Editorial: Upbeat report on Obamacare

A computer is ready to be used to help people purchase insurance under the Affordable Care Act at a kiosk setup at the Mall of Americas in Miami.
A computer is ready to be used to help people purchase insurance under the Affordable Care Act at a kiosk setup at the Mall of Americas in Miami.
Published Feb. 5, 2014

The usual critics of President Barack Obama and the Affordable Care Act are citing a new Congressional Budget Office report to bolster their unfounded claims that the law is a job-killer. The nonpartisan budget office doesn't say that at all. What its report says is that the availability of health care coverage means more workers who feel trapped in their jobs just to keep their insurance can now choose to leave or reduce their hours. That personal independence and increased flexibility in the workplace is a good thing for Americans seeking work and for employers who want to reorganize and re-energize their staffs.

Republicans from House Speaker John Boehner to Pinellas congressional candidate David Jolly are mischaracterizing the CBO report to claim the health care law is costing jobs and hurting the economy. As usual, the Obama administration and other Democrats are on the defensive and ineffective in explaining the nuances of the report. In fact, the report says the number of full-time equivalent workers will decline by 2.5 million by 2024 "almost entirely from a net decline in the amount of labor that workers choose to supply, rather than from a net drop in business' demand for labor.'' The law will not increase unemployment (the number of people looking for work who can't find a job) or underemployment (workers who have jobs but want more hours). The bottom line: There will be fewer workers, not fewer jobs, and more jobs for those who want to work.

While conservatives spread fear and misinformation, the CBO report offers a much more optimistic assessment of health care reform as it continues to unfold:

• The overall cost of the Affordable Care Act to the federal government over the next decade is a bit less than earlier projections.

• The law still is expected to help reduce the federal deficit over the next decade.

• The projection that 6 million Americans will get insurance through the exchanges in the first year is 1 million less than earlier estimates because of the federal website mess. The estimate that 8 million will be covered by Medicaid expansion also is 1 million less than previously expected. But that is still 14 million previously uninsured Americans who will have health coverage, and the report suggests enrollment on the federal exchange will speed up and still could hit the original 7 million projection.

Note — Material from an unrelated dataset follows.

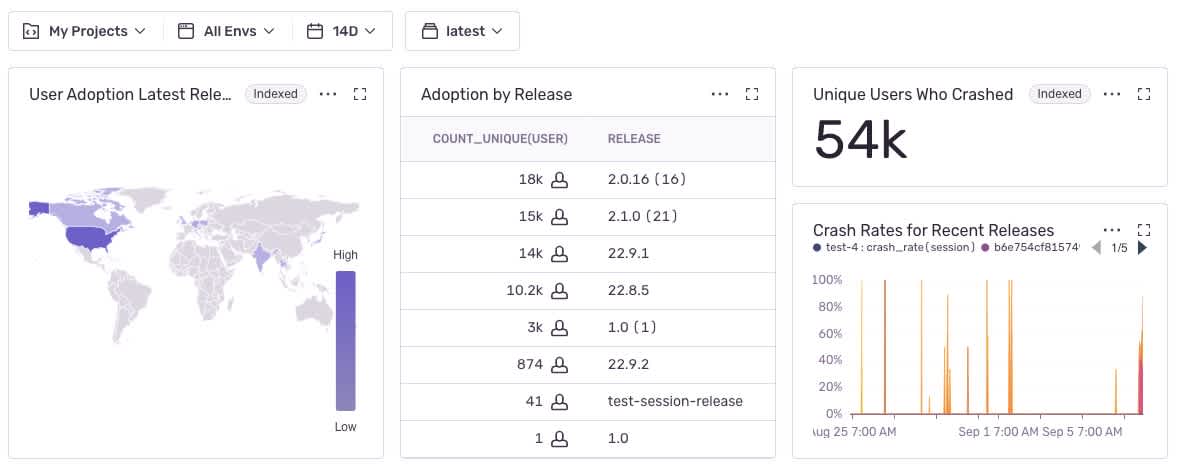Open the latest release filter dropdown

coord(462,31)
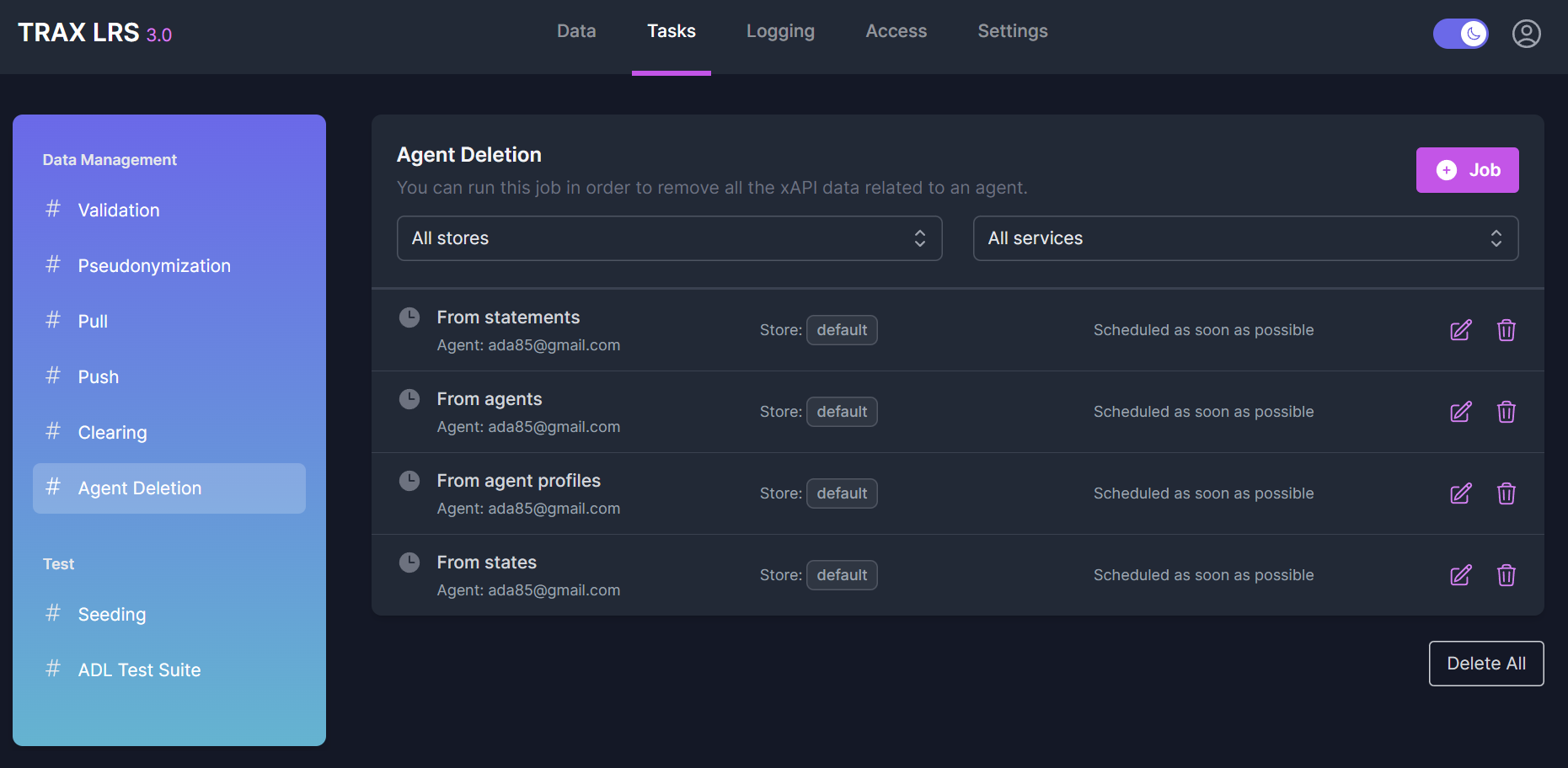Edit the From states job
The height and width of the screenshot is (768, 1568).
(x=1460, y=575)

• The claims by Sen. Marco Rubio and other Republicans that the law is a "bailout" for private insurers as it seeks to reduce risk and balance costs from medical claims are off base. In fact, the federal government will take in twice as much from insurers as it pays out in the "risk corridor" program over the next decade.

• Overall, the law is expected to help the economy by increasing the demand for goods and services. Lower-income families who will have health coverage through the Medicaid expansion or use federal subsidies to buy more affordable coverage on the exchanges will have more money to spend.

The Affordable Care Act has its shortcomings, and the Obama administration deserves criticism for being poorly prepared to start the insurance exchanges and being forced to delay some other provisions. But the Republican sound bites and news releases claiming the law is killing jobs and wrecking the economy are not backed up by the facts. The CBO's more sophisticated, objective analysis is far more encouraging, and Democrats should embrace it rather than run from it.